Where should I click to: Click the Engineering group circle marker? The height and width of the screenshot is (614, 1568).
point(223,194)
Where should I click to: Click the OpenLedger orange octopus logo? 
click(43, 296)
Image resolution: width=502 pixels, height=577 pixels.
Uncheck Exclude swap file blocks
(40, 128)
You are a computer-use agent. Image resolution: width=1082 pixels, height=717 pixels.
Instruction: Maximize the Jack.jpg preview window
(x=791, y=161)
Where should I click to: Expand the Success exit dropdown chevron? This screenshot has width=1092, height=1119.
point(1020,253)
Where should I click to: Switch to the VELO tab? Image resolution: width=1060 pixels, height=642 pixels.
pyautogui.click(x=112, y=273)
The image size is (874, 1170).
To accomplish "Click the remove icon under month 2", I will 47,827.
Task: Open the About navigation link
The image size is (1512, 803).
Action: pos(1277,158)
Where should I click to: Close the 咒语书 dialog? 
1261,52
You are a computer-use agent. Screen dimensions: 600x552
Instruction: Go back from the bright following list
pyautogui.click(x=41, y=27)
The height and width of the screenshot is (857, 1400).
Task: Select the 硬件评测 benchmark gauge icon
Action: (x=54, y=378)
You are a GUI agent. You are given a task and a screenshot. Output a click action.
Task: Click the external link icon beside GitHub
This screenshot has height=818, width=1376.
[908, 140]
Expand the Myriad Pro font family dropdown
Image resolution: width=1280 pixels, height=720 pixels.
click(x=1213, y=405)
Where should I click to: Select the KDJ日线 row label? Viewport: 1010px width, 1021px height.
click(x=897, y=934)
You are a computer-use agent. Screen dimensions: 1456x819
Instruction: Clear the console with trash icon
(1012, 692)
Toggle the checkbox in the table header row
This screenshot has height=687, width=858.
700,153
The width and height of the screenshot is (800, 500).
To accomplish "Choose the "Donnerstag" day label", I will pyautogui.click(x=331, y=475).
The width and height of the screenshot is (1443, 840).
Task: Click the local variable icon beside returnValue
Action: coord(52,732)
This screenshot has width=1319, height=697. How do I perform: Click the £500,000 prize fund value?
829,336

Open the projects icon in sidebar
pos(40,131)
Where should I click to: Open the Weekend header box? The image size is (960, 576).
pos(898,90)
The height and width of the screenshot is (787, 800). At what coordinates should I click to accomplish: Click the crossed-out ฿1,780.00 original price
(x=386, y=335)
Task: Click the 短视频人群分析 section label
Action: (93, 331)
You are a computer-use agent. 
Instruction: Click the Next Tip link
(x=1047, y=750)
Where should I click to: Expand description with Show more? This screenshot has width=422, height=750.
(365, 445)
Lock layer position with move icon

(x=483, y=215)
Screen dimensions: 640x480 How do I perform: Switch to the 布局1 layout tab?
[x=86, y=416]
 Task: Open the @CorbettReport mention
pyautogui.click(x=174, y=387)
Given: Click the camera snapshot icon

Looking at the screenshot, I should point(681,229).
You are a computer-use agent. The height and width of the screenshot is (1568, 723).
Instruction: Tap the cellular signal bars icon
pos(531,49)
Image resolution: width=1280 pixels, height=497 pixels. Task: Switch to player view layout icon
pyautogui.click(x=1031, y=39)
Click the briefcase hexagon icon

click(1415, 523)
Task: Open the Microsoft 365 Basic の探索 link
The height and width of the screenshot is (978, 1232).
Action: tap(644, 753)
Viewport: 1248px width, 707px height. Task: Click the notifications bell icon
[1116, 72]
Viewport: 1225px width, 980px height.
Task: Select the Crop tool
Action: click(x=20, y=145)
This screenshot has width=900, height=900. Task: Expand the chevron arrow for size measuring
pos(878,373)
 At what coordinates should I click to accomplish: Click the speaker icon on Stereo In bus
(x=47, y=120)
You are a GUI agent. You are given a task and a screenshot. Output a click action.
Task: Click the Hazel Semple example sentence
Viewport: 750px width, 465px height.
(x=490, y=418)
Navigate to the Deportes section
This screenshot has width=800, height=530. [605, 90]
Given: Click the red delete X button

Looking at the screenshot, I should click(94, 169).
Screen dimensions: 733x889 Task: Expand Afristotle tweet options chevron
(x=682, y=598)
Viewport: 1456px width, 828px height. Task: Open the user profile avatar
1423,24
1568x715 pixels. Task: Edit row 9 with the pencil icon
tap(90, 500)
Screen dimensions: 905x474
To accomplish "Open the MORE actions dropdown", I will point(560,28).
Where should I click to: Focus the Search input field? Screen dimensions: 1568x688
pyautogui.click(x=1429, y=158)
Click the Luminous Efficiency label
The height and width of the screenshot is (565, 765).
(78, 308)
§
WORK REQUIRED:
Copy out the records above verbatim, from the line containing "Where should I click to: Open" through the line containing "Action: (93, 331)", including both of those lines.

SOLUTION FOR THIS TASK:
Where should I click to: Open the Weekend header box? The image size is (960, 576).
pos(898,90)
The height and width of the screenshot is (787, 800). At what coordinates should I click to accomplish: Click the crossed-out ฿1,780.00 original price
(x=386, y=335)
Task: Click the 短视频人群分析 section label
Action: (93, 331)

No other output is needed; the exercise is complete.